La mésange - Guillaume Apollinaire
Les soldats s’en vont lentement
Dans la nuit trouble de la ville.
Entends battre mon cœur d’amant.
Ce cœur en vaut bien plus de milles
Puisque je t’aime éperdument.
Je t’aime éperdument, ma chère,
J’ai perdu le sens de la vie
Je ne connais plus la lumière,
Puisque l’Amour est mon envie,
Mon soleil et ma vie entière.
Écoute-le battre mon cœur !
Un régiment d’artillerie
En marche, mon cœur d’Artilleur
Pour toi se met en batterie,
Écoute-le, petite sœur.
Petite sœur je te prends toute
Tu m’appartiens, je t’appartiens,
Ensemble nous faisons la route,
Et dis-moi de ces petits riens
Qui consolent qui les écoute.
Un tramway descend vitement
Trouant la nuit, la nuit de verre
Où va mon coeur en régiment
Tes beaux yeux m’envoient leur lumière
Entends battre mon coeur d’amant.
Ce matin vint une mésange
Voleter près de mon cheval.
C’était peut-être un petit ange
Exilé dans le joli val
Où j’eus sa vision étrange.
Ses yeux c’était tes jolis yeux,
Son plumage ta chevelure,
Son chant les mots mystérieux
Qu’à mes oreilles on susurre
Quand nous sommes bien seuls, tous deux
Dans le vallon j’étais tout blême
D’avoir chevauché jusque-là.
Le vent criait un long poème
Au soleil dans tout son éclat.
Au bel oiseau j’ai dit « Je t’aime ! »
Nîmes, le 2 février 1915
Publié en 1955 dans le recueil Poèmes à Lou
Guillaume Apollinaire (1880-1918), poète français d’origine italo-polonaise, incarne l’union entre l’avant-garde littéraire et l’expression intime de l’amour. Figure majeure du cubisme et précurseur du surréalisme, il révolutionna la poésie par des innovations formelles comme les calligrammes, tout en explorant les profondeurs du sentiment amoureux avec une intensité romantique. Ses Poèmes à Lou, écrits pendant la Première Guerre mondiale pour son amante Louise de Coligny-Châtillon, révèlent une sensibilité où l’ardeur érotique se mêle à la mélancolie de la séparation.

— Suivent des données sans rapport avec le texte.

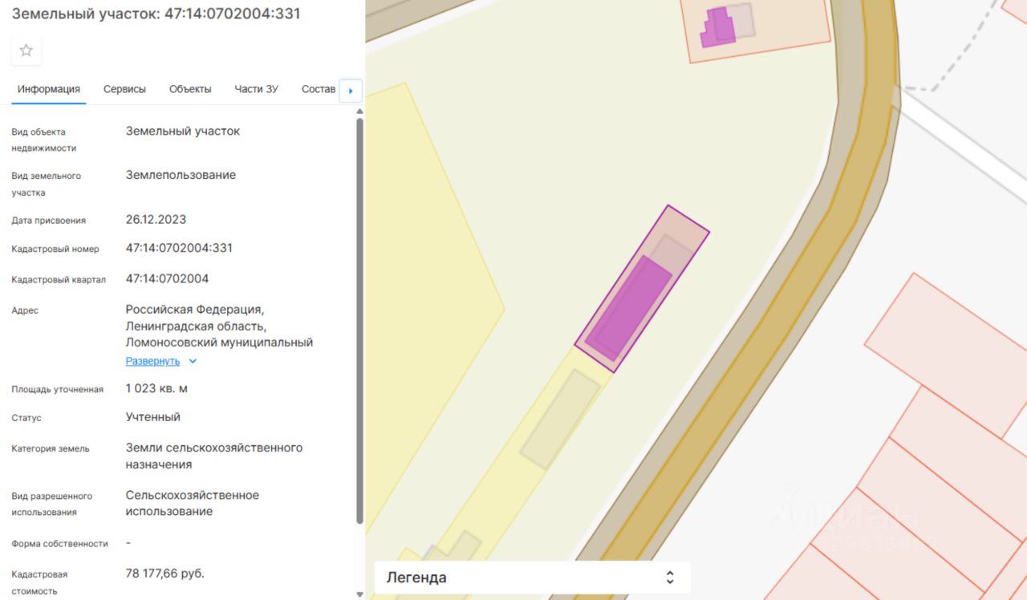
Task: Switch to the Части ЗУ tab
Action: click(256, 89)
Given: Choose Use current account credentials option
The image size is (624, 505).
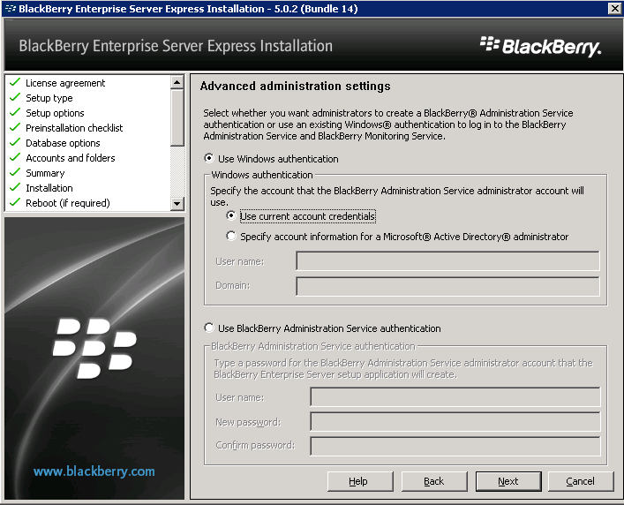Looking at the screenshot, I should [x=232, y=216].
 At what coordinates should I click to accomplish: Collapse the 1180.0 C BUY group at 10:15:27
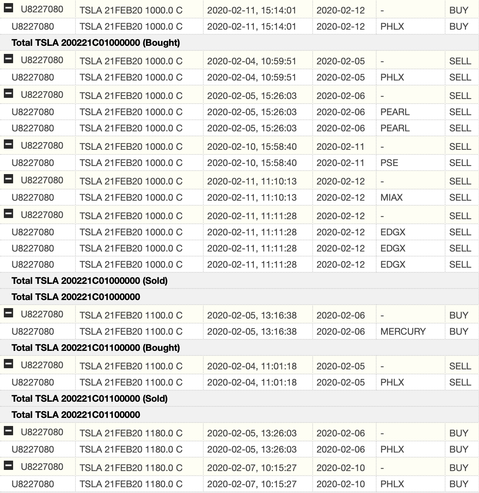point(8,466)
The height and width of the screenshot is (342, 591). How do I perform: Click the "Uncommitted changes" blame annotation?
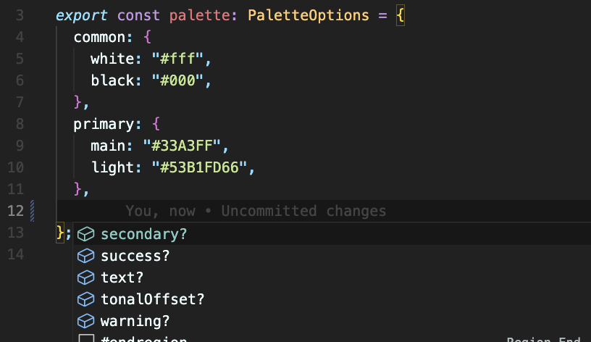303,211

Le poème La mésange (1915), publié à titre posthume en 1955, illustre cette alchimie : une mésange devient la métaphore de la bien-aimée, ses plumes évoquant sa chevelure, son chant rappelant les murmures amoureux. Apollinaire y dépeint l’amour comme une force transcendante, capable de métamorphoser la brutalité de la guerre en instants de grâce — le cœur-soldat « en batterie » pour sa « petite sœur » aimée, le vent hurlant transformé en « long poème » sous le soleil éclatant. Cette œuvre, comme Le Pont Mirabeau ou La Chanson du mal-aimé, témoigne d’une quête éternelle où le désir se heurte à la fuite du temps, solidifiant son statut de chantre des passions intemporelles.